TEXT UNDER STUDY -
....................
Fingerprint image: Wikimedia Commons.
Police forensics are first link in chain of evidence
In Waterloo Region, television fiction mirrors reality with yellow police tape cordoning off a crime scene, cameras flashing and fingerprint dusting equipment put to use.
Working behind the scenes with the minutiae of evidence to solve a case, the Forensic Identification Unit (FIU) of the Waterloo Regional Police Service ply their craft in an area of police work that doesn’t receive much attention from the public—and neither is that attention necessarily wanted.
Access to FIU and its 17 officers, stationed at police headquarters at 200 Maplegrove Road in Cambridge, is tightly controlled. Constable Ray Keenan, who declined revealing his age, has been with FIU since 1989, after 13 years on patrol. A fingerprint expert, he is one of 15 identification officers, along with two Automated Fingerprint Identification System (AFIS) officers in the unit.
The tight access is critical to the work the unit does to ensure that the chain of evidence remains uncontaminated, according to Keenan.
“Our team works impartially with the evidence. The science is not biased. Our findings are replicable and verifiable. We provide the ‘who’ [and] it’s then up to the detectives to determine why the [finger]print was there, and whether it is suspicious. We’re the first link in the chain.”
As Police Week, which took place May 15-21, wrapped up, Keenan said that DNA may be the poster child of forensic identification, but the first fingerprint analysis was used in a criminal trial in 1892. A forensic officer’s choice between using the two techniques could be critical.
“If siblings are identical twins, their DNA is the same. However…fingerprints are individual to each individual. It’s an important distinction. Sometimes we have to decide whether to test for DNA or fingerprints. If we dust for fingerprints, we will destroy the DNA. If we swab for DNA, we will obliterate the fingerprints. If we choose wrong, we have nothing.”
....................
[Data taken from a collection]

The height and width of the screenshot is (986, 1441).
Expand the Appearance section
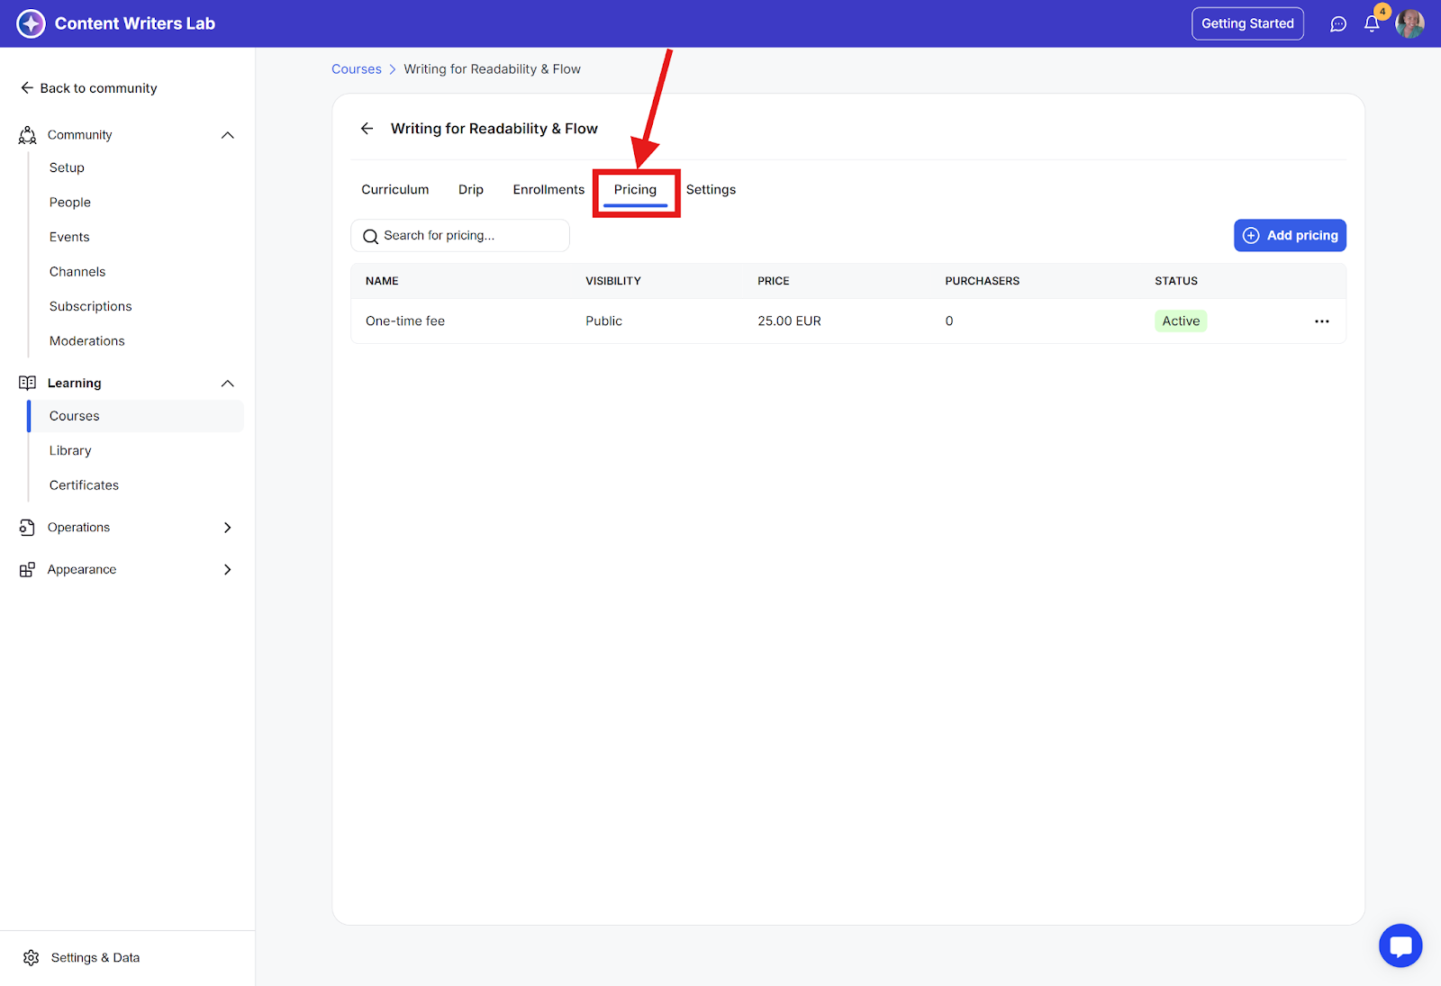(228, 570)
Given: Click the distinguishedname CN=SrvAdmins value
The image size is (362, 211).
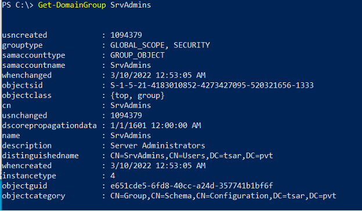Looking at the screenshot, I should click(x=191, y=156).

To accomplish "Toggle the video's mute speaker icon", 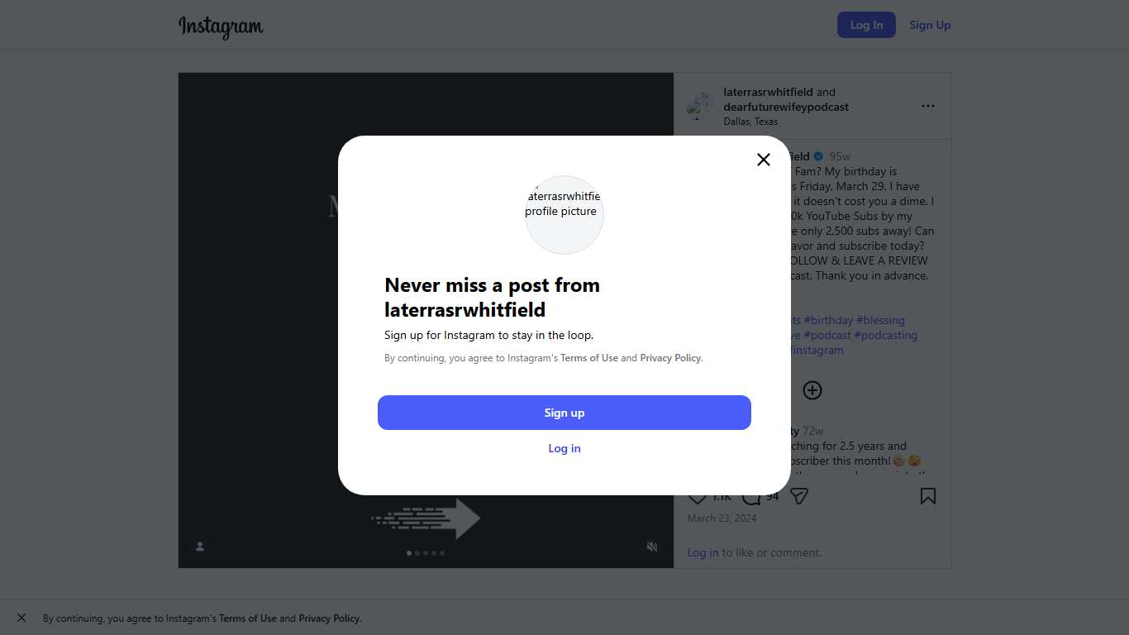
....................
EXERCISE DESCRIPTION - Please reproduce the police forensics article word for word, from "The tight access" up to and including "could be critical.". The listing is material separate from the police forensics article.

OUTPUT OF THE TASK -
The tight access is critical to the work the unit does to ensure that the chain of evidence remains uncontaminated, according to Keenan.
“Our team works impartially with the evidence. The science is not biased. Our findings are replicable and verifiable. We provide the ‘who’ [and] it’s then up to the detectives to determine why the [finger]print was there, and whether it is suspicious. We’re the first link in the chain.”
As Police Week, which took place May 15-21, wrapped up, Keenan said that DNA may be the poster child of forensic identification, but the first fingerprint analysis was used in a criminal trial in 1892. A forensic officer’s choice between using the two techniques could be critical.